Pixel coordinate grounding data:
_ _ _

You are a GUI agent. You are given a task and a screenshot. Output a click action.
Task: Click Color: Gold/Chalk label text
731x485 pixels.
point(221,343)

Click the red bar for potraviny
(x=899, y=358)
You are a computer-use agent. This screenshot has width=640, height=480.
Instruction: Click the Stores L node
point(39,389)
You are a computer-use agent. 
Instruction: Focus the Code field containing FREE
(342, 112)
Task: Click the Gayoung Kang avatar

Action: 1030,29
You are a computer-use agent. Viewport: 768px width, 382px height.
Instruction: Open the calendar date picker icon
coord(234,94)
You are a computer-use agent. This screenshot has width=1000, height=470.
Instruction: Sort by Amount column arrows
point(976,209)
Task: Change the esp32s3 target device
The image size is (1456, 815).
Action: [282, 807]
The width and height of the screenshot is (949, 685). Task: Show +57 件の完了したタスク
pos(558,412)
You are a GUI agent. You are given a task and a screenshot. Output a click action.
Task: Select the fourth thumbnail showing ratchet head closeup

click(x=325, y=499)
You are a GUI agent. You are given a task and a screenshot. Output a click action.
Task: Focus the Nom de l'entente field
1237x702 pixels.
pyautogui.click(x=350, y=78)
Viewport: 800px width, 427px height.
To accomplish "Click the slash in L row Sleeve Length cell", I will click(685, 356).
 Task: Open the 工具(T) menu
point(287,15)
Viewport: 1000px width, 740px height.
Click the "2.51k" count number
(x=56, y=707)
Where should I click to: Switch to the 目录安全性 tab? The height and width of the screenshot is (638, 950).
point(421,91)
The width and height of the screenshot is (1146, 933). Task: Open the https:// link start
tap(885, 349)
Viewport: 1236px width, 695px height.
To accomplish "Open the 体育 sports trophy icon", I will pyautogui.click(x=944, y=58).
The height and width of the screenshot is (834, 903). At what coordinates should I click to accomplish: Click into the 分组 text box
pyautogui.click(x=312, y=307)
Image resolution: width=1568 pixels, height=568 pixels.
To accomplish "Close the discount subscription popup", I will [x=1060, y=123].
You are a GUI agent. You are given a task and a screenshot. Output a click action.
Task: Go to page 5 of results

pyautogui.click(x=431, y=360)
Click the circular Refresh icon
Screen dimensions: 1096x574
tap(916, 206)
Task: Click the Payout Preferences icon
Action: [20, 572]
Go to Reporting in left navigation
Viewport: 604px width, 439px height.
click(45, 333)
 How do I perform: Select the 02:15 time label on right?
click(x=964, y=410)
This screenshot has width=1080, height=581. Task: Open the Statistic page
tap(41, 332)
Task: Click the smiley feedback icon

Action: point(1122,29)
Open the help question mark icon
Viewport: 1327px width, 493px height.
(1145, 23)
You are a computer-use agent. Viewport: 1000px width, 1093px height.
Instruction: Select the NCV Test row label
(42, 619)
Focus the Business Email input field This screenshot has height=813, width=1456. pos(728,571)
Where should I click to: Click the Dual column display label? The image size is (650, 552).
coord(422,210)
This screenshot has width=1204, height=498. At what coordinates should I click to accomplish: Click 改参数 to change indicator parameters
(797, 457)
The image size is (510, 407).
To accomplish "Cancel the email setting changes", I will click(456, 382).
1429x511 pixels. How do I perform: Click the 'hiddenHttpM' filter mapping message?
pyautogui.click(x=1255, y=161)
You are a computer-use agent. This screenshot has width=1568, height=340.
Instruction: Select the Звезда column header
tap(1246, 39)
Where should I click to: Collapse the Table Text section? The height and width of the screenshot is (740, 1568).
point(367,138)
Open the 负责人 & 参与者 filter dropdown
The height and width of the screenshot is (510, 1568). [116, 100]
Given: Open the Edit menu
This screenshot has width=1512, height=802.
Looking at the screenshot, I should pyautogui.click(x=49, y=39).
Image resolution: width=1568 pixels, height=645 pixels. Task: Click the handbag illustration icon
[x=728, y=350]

_ _ _

Please go through the data and copy each line containing the word "computer".

You are a computer-use agent. This screenshot has width=640, height=480.
You are a computer-use agent. 
You are a computer-use agent. Viewport: 768px width, 382px height.
You are a computer-use agent. This screenshot has width=1000, height=470.
You are a computer-use agent. Viewport: 1000px width, 1093px height.
You are a computer-use agent. This screenshot has width=1568, height=340.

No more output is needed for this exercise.